La pars construens di una consapevolezza artistica a cui Niki de Saint Phalle approda intorno dalla metà degli anni Sessanta, facendosi carico di battaglie civili e identitarie che vanno dal ruolo della donna, alla sessualità, dal razzismo ai rischi ecologici, ha avuto però la necessità di una pars destruens durante la quale l’artista si è confrontata, con intransigenza e senza far sconti nemmeno a sé stessa, con la realtà sociale del tempo e con i suoi fantasmi personali. Al carattere ancora naïf di una pittura a cui si era avvicinata a scopo terapeutico nella seconda metà degli anni Cinquanta, per curare le ferite che l’ambiente familiare aveva inferto alla sua anima, si è sostituita ben presto la forza dirompente ed esplosiva degli assemblages, realizzati dopo l’incontro a Parigi con lo spirito dissacrante e dadaista dei nouveaux réalistes.

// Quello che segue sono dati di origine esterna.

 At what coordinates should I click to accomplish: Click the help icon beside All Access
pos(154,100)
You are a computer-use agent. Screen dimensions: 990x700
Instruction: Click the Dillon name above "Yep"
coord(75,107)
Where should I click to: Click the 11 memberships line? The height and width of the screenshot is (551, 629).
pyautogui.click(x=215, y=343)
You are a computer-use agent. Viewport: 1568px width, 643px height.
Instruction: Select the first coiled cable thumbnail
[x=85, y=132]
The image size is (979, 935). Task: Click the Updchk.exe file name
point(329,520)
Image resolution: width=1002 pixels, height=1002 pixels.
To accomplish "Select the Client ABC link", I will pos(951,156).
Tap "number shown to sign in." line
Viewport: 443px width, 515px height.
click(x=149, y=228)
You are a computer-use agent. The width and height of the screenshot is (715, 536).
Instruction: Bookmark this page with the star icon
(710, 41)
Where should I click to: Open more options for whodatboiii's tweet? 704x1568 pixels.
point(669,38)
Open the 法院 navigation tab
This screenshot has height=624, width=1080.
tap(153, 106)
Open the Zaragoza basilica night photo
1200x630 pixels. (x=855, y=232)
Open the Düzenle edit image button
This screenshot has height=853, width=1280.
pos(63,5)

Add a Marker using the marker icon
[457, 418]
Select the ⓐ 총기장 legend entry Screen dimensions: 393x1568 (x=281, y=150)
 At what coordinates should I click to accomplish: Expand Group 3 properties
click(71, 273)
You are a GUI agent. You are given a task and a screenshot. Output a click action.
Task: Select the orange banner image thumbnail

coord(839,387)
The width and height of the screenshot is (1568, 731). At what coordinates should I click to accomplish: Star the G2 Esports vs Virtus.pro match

Oltre a Tinguely, che conosce nel 1956, sono Dubuffet, Pollock e Rauschenberg le influenze che si ravvisano nei suoi primi rilievi, ottenuti affogando nel gesso frammenti e oggetti della quotidianità così da dar vita a quelli che appaiono come dei paesaggi mentali. Tra gli oggetti disparati presenti in questi rilievi ritroviamo anche delle armi da fuoco, come in Green Sky del maggio del 1961. Ed è proprio un’arma da fuoco, più precisamente un fucile calibro 22, che Niki de Saint Phalle rivolgerà contro alcune delle sue opere in una serie di memorabili performance, filmate e con il pubblico presente, realizzate tra il 1961 e il 1964. Durante queste performance, i colpi sparati dall’artista o da altri membri del pubblico, vanno a far esplodere i sacchetti ricolmi di vernice e le bombolette spray che in precedenza sono stati sepolti sotto un candido mantello di gesso, facendo così fuoriuscire il colore che spruzza e cola tutt’intorno al foro del proiettile come se il dipinto stesse sanguinando. Sono i Tirs o Shooting Paintings, opere che ben presto attirano l’attenzione mediatica su questa giovane artista che imbracciando un fucile decide di contrapporsi al mondo, rifiutando di conformarsi agli stereotipi della propria femminile debolezza. Un fucile che Niki de Saint Phalle punterà, avvolta in una tuta da combattente futurista, contro le facciate delle cattedrali e contro le maschere dei politici del tempo – come in un rilievo del 1962 che fonde in un mostruoso corpo femminile bicefalo le figure di Kennedy e Krusciov, in quel periodo impegnati a fronteggiarsi sulla crisi cubana – ma che punterà anche contro la figura del padre in Daddy, un film realizzato molti anni dopo, che faceva i conti con le esperienze della sua infanzia. L’esplosione di questi colpi contro i suoi stessi dipinti, come lei stessa ha dichiarato, erano un gesto fondamentalmente liberatorio, un gesto in qualche modo necessario per potersi sottrarre alla retorica dei buoni sentimenti, all’ipocrisia piccolo borghese, agli opprimenti vincoli sociali e al predominio maschile. Facendo «sanguinare» i propri rilievi, Niki de Saint Phalle, non solo metteva in luce la violenza e le ingiustizie della società di quel tempo ma si preparava a contrapporgli le proprie nana.